Task prompt => For this exercise, reproduce the records exactly as they stand and do not carry any images over.

##### Dataset records

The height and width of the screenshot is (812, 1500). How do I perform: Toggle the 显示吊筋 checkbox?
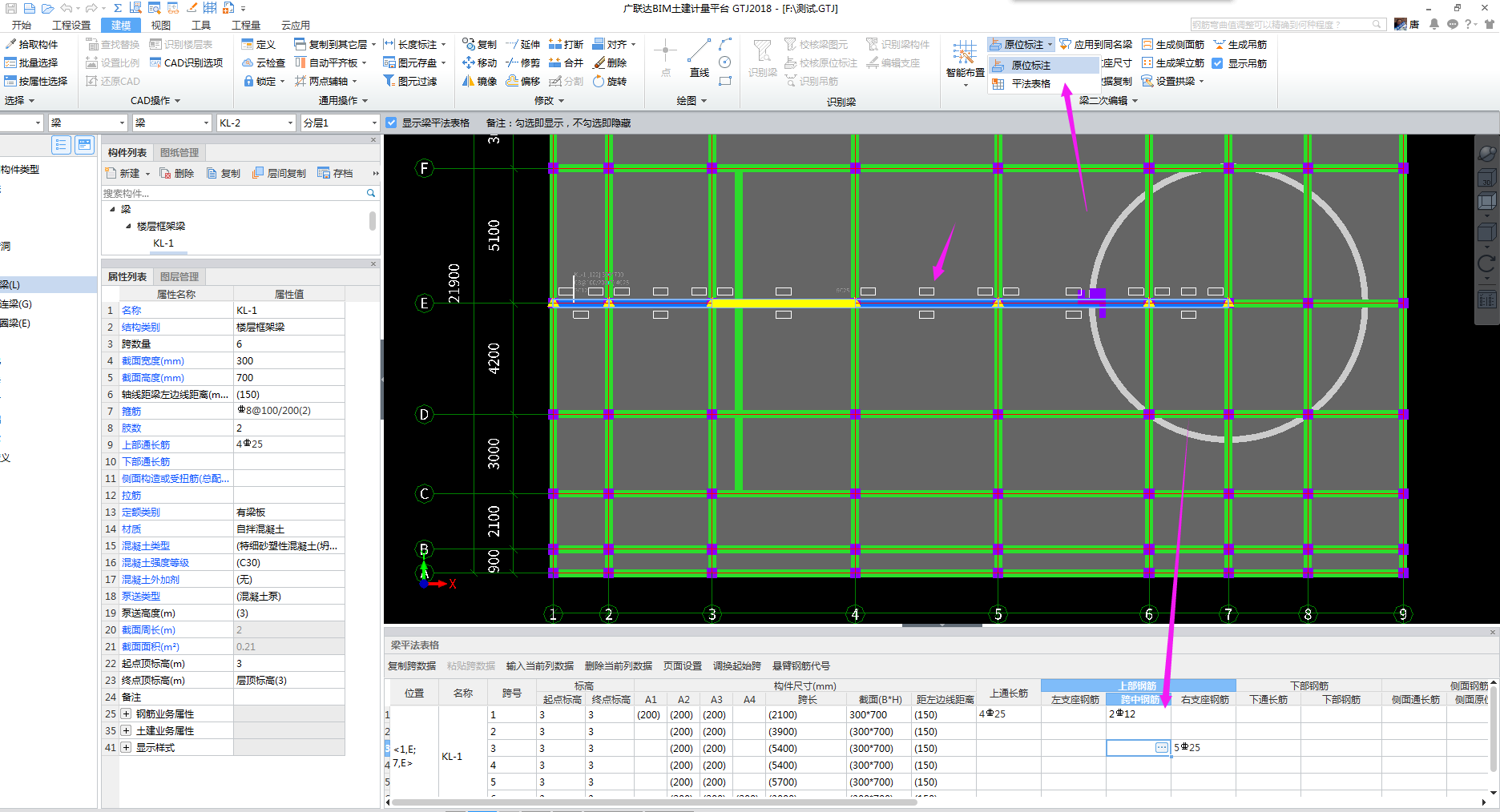(1218, 64)
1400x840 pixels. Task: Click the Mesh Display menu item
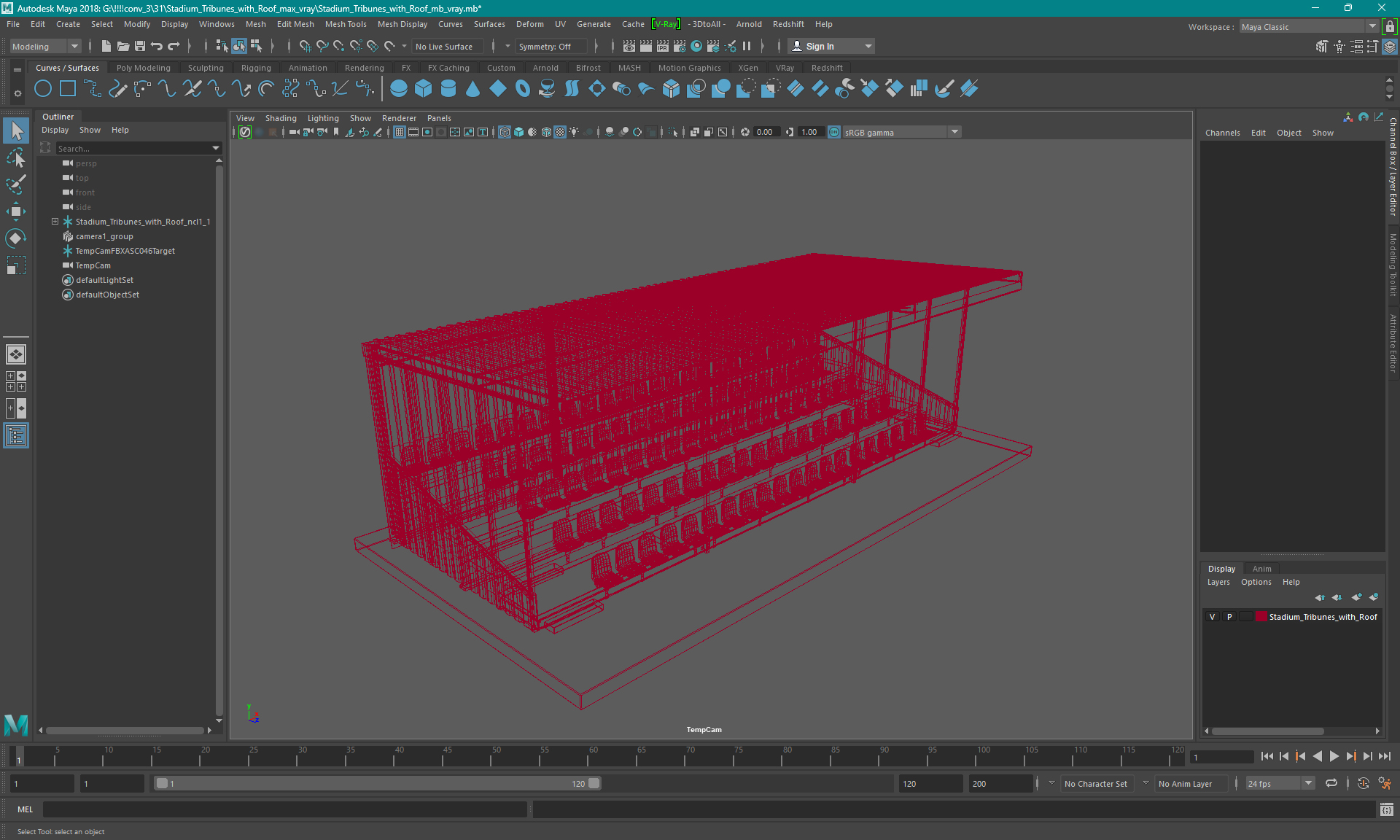pyautogui.click(x=402, y=24)
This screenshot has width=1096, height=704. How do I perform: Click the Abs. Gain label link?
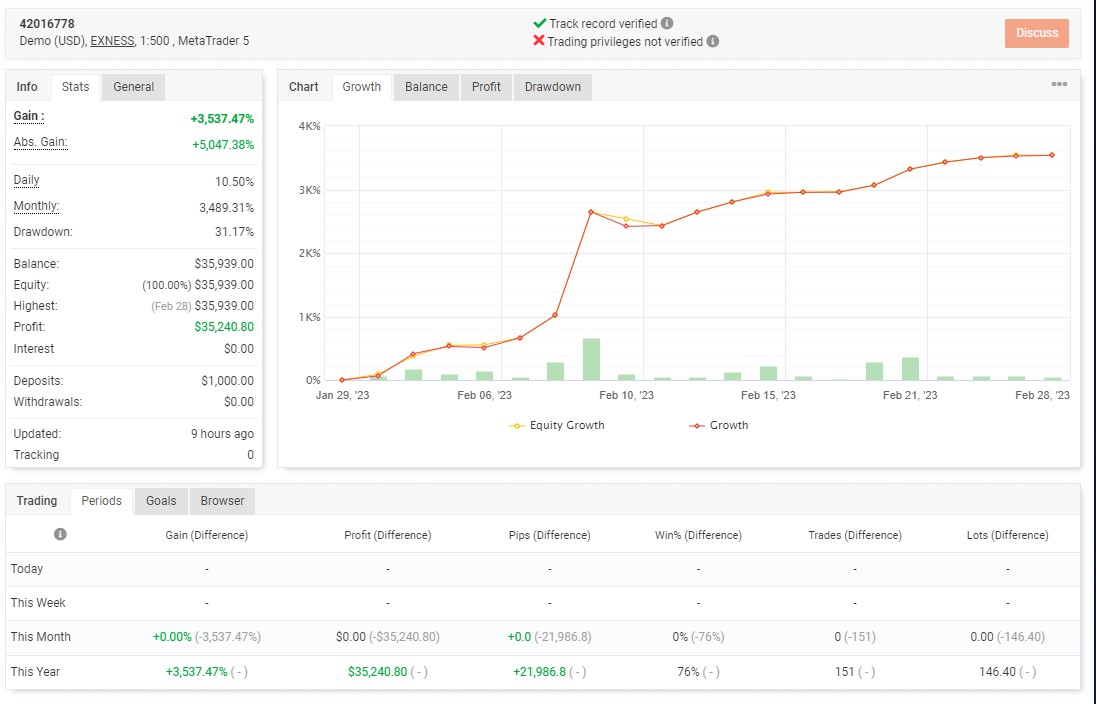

##########

Result =>
The height and width of the screenshot is (812, 1500). How do I perform: Toggle the 显示吊筋 checkbox?
(1218, 64)
1400x840 pixels. Task: Click the Mesh Display menu item
pyautogui.click(x=402, y=24)
This screenshot has width=1096, height=704. How do I perform: Click the Abs. Gain label link?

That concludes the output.